It's a known fact that transformers cannot be directly applied to long sequences. To avoid this, we have included a way to subsample the sequence to generate a more manageable input.

{% raw %}
from tsai.data.validation import get_splits
from tsai.data.core import get_ts_dls
X = np.zeros((10, 3, 5000)) 
y = np.random.randint(0,2,X.shape[0])
splits = get_splits(y)
dls = get_ts_dls(X, y, splits=splits)
xb, yb = dls.train.one_batch()
xb
TSTensor(samples:8, vars:3, len:5000, device=cpu)
{% endraw %}

If you try to use TSiTPlus, it's likely you'll get an 'out-of-memory' error.

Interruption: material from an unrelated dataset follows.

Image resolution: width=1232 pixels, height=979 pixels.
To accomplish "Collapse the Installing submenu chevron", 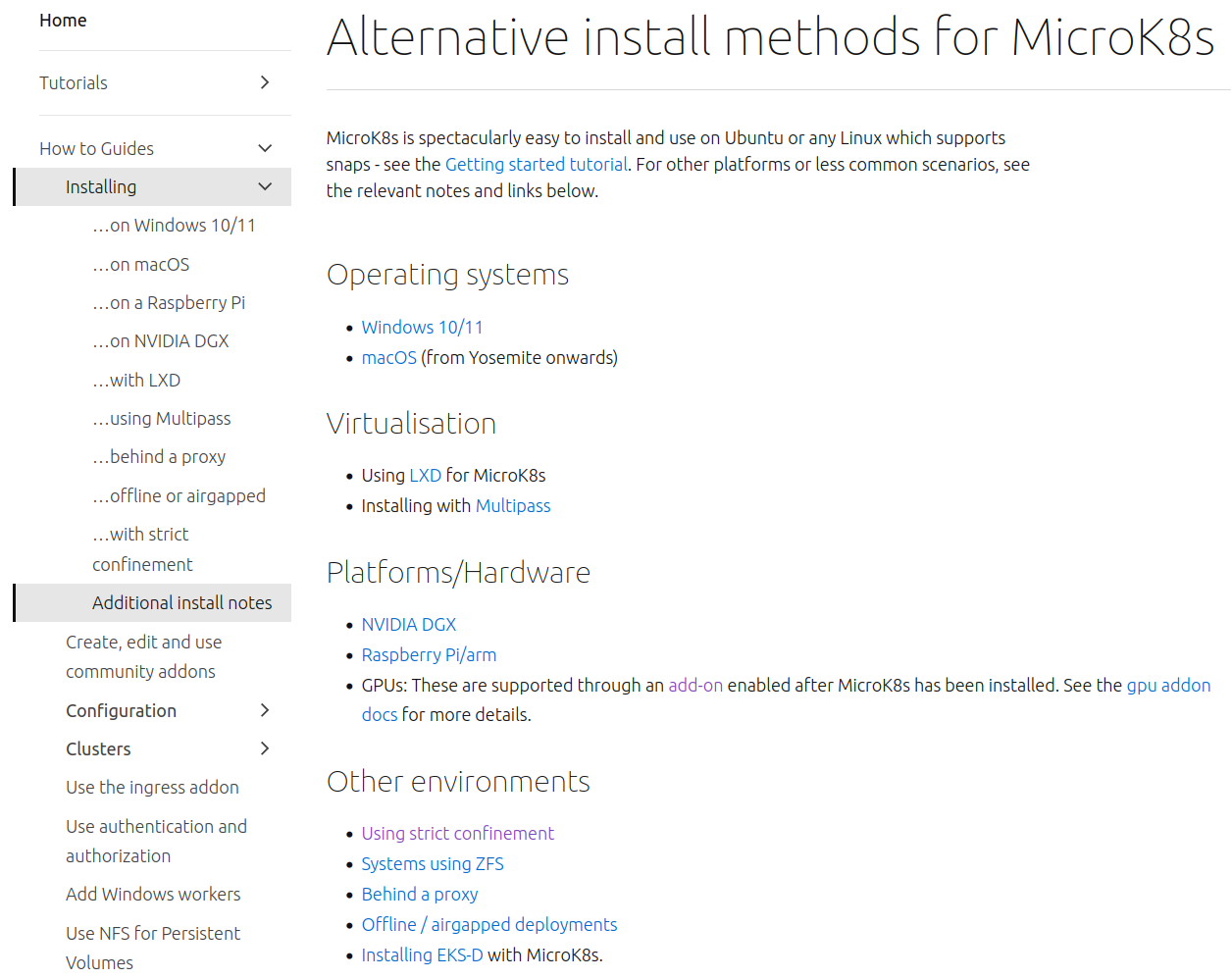I will [x=264, y=185].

To avoid this you can subsample the sequence reducing the input's length. This can be done in multiple ways. Here are a few examples:

{% raw %}
feature_extractor = Conv1d(xb.shape[1], xb.shape[1], ks=100, stride=50, padding=0, groups=xb.shape[1]).to(default_device())
feature_extractor(xb).shape
torch.Size([8, 3, 99])
{% endraw %} {% raw %}
feature_extractor = Conv1d(xb.shape[1], 2, ks=100, stride=50, padding=0).to(default_device())
feature_extractor(xb).shape
torch.Size([8, 2, 99])
{% endraw %} {% raw %}
feature_extractor = nn.Sequential(Pad1d((0, 50), 0), nn.MaxPool1d(kernel_size=100, stride=50)).to(default_device())
feature_extractor(xb).shape
torch.Size([8, 3, 100])
{% endraw %} {% raw %}
feature_extractor = nn.Sequential(Pad1d((0, 50), 0), nn.AvgPool1d(kernel_size=100, stride=50)).to(default_device())
feature_extractor(xb).shape
torch.Size([8, 3, 100])
{% endraw %}

Once you decide what type of transform you want to apply, you just need to pass the layer as the feature_extractor attribute:

{% raw %}
bs = 16
nvars = 4
seq_len = 1000
c_out = 2
d_model = 128

xb = torch.rand(bs, nvars, seq_len)
feature_extractor = partial(Conv1d, ks=5, stride=3, padding=0, groups=xb.shape[1])
model = TSiTPlus(nvars, c_out, seq_len, d_model=d_model, feature_extractor=feature_extractor)
test_eq(model(xb).shape, (bs, c_out))
{% endraw %}